* **THE PROBLEM**: Among the records below, determine how many lines have the word "agent" in them; output only the number.

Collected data
━━━━━━━━━━━━━━━━━━━━━━━━━━━━━━

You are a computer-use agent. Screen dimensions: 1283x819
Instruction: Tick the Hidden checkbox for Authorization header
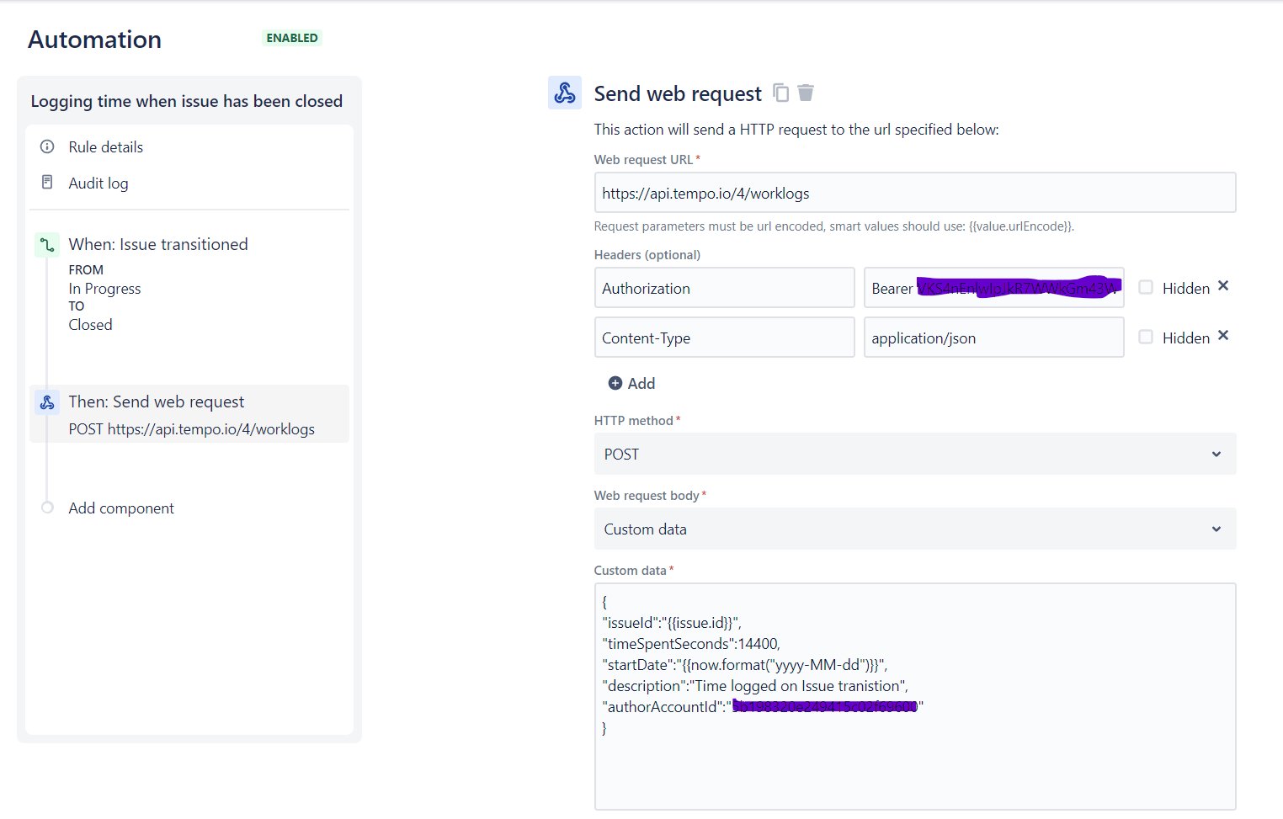tap(1146, 287)
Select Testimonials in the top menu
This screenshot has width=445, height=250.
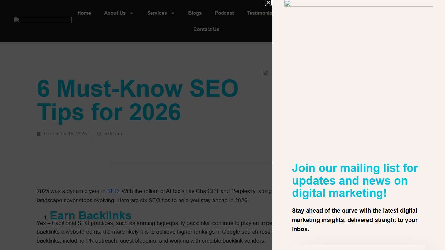260,13
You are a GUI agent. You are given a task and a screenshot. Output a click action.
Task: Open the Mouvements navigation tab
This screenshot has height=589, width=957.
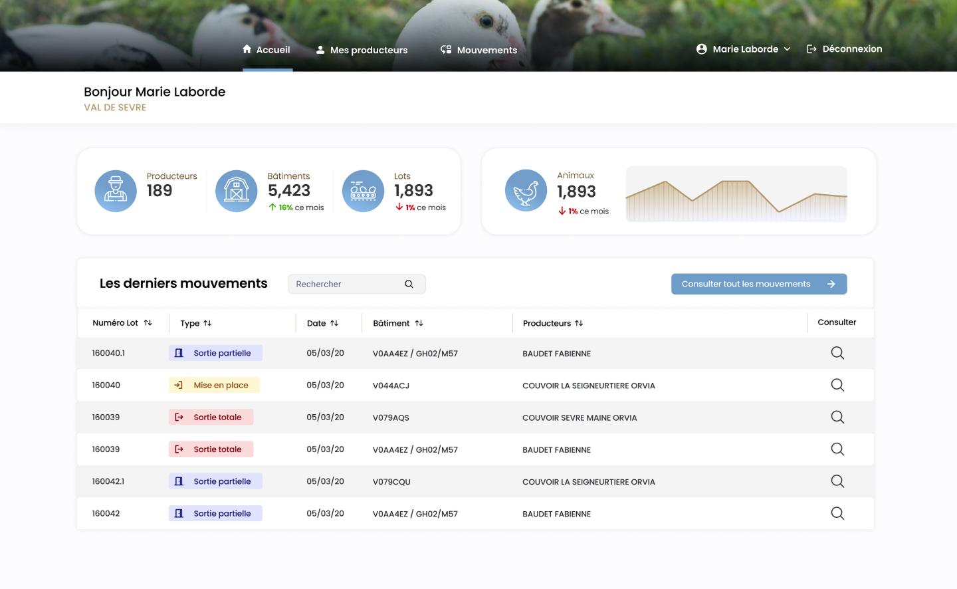pos(479,50)
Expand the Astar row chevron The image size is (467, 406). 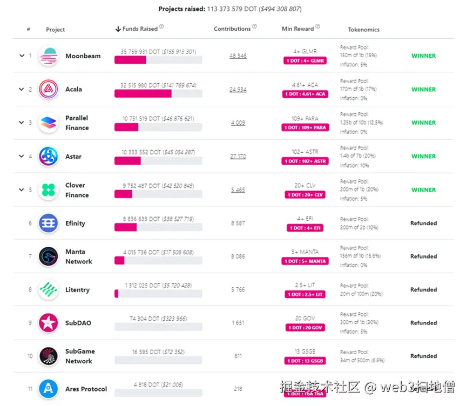pyautogui.click(x=22, y=156)
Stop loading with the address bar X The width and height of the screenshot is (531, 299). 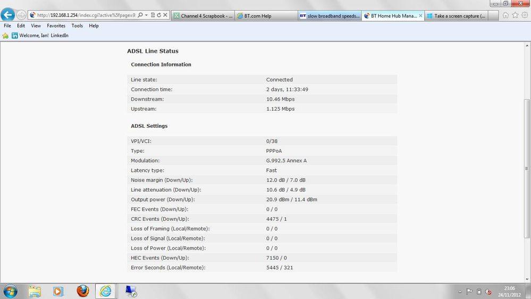165,15
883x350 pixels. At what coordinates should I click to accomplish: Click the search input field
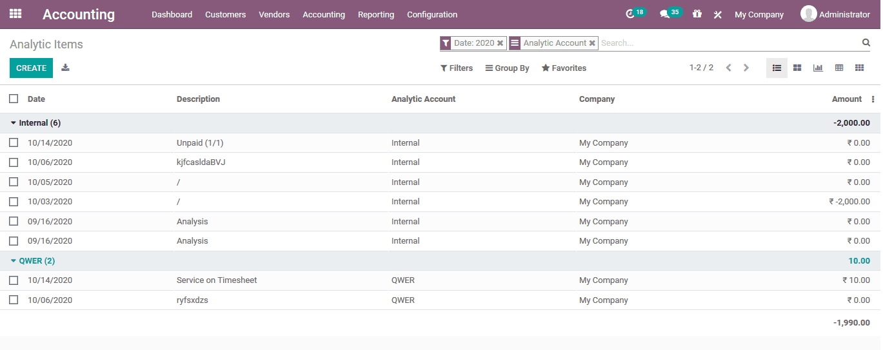click(x=729, y=43)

━━━━━━━━━━━━━━━━━━━━━━━━━━━━━━

* **OUTPUT**: 2